§ Tasks and exercises:
A) In the passage on bisphosphonates and Vγ9Vδ2 T cells below, which enzyme do nitrogen-containing bisphosphonates block?
B) Please write the next few sentences of the passage on bisphosphonates and Vγ9Vδ2 T cells below, picking up after its final sentence.

§ Selected passage:
Nitrogen-containing bisphosphonates (N-BP) such as zoledronate and risedronate exhibit antitumor effects. They block the activity of farnesyl pyrophosphate synthase (FPPS) in the mevalonate pathway, leading to intracellular accumulation of mevalonate metabolites (IPP/ApppI), which are recognized as tumor phosphoantigens by Vγ9Vδ2 T cells. However, mechanisms responsible for Vγ9Vδ2 T-cell recognition of N-BP-treated tumors producing IPP/ApppI remain unclear.

The effects of N-BPs on Vγ9Vδ2 T-cell expansion and anticancer activity were evaluated in vitro and in animal models of human breast cancers. The modalities of recognition of breast tumors by Vγ9Vδ2 T cells in N-BP-treated animals were also examined.

§ Provided material:
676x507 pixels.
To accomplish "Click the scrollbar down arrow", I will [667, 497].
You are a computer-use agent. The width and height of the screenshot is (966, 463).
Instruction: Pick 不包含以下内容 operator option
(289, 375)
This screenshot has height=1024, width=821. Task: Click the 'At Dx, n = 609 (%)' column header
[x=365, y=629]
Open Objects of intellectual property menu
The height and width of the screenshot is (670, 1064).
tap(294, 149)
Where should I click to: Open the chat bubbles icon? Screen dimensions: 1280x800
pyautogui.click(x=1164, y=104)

...

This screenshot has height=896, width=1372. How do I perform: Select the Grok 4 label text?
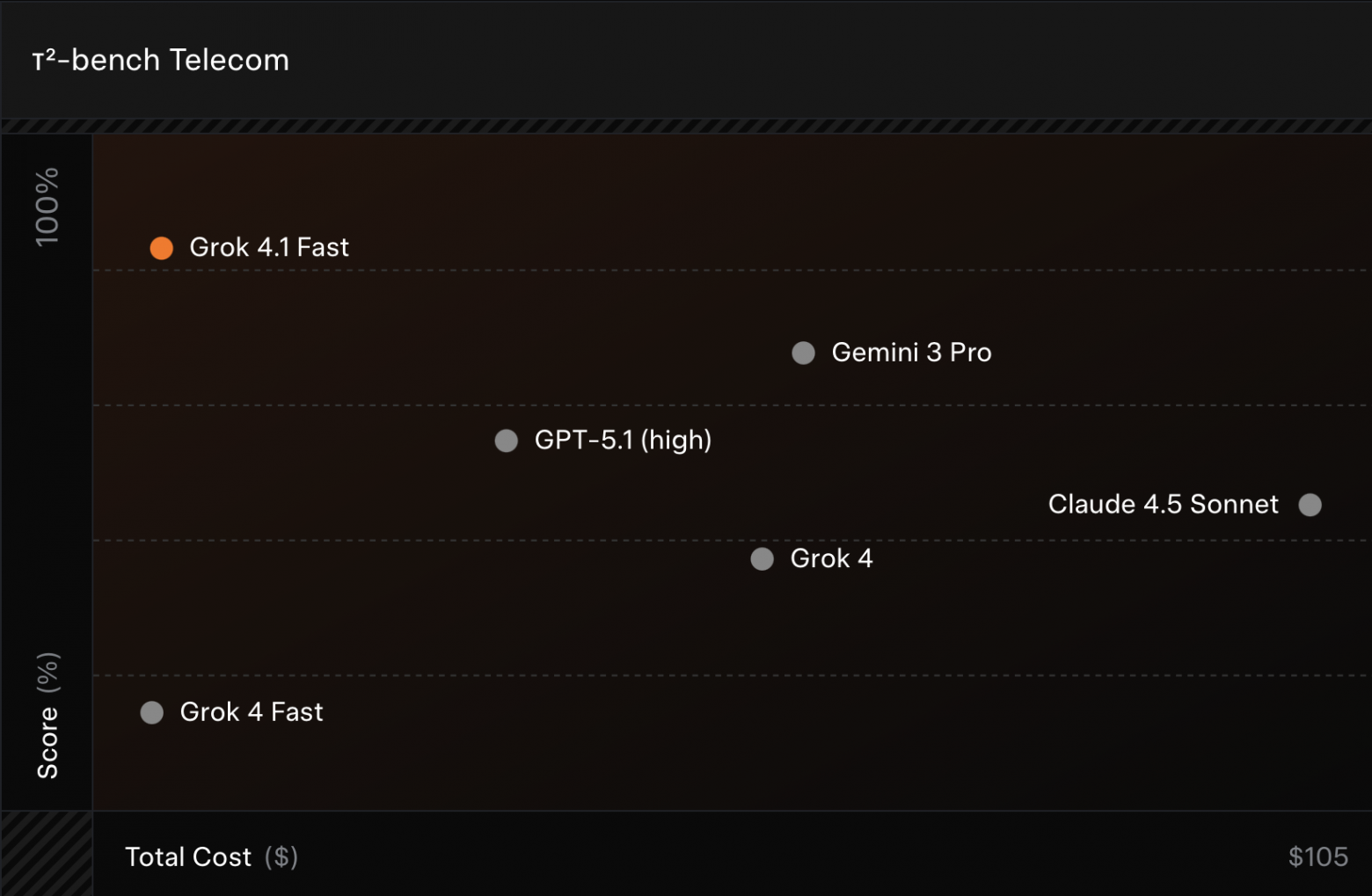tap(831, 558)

* * *

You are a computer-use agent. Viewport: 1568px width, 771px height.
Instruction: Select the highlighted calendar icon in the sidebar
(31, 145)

§ Answers to the exercise:
A) Farnesyl pyrophosphate synthase (FPPS), in the mevalonate pathway.

B)
We found a strong correlation between Vγ9Vδ2 T-cell anticancer activity and intracellular accumulation of IPP/ApppI in risedronate-treated breast cancer cells in vitro. In addition, following risedronate treatment of immunodeficient mice bearing human breast tumors, human Vγ9Vδ2 T cells infiltrated and inhibited growth of tumors that produced high IPP/ApppI levels but not those expressing low IPP/ApppI levels. The combination of doxorubicin with a N-BP improved, however, Vγ9Vδ2 T-cell cytotoxicity against breast tumors expressing low IPP/ApppI levels. Moreover, Vγ9Vδ2 T-cell cytotoxicity in mice treated with risedronate or zoledronate did not only depend on IPP/ApppI accumulation in tumors but also on expression of tumor cell surface receptor intercellular adhesion molecule-1 (ICAM-1), which triggered the recognition of N-BP-treated breast cancer cells by Vγ9Vδ2 T cells in vivo.

These findings suggest that N-BPs can have an adjuvant role in cancer therapy by activating Vγ9Vδ2 T-cell cytotoxicity in patients with breast cancer that produces high IPP/ApppI levels after N-BP treatment.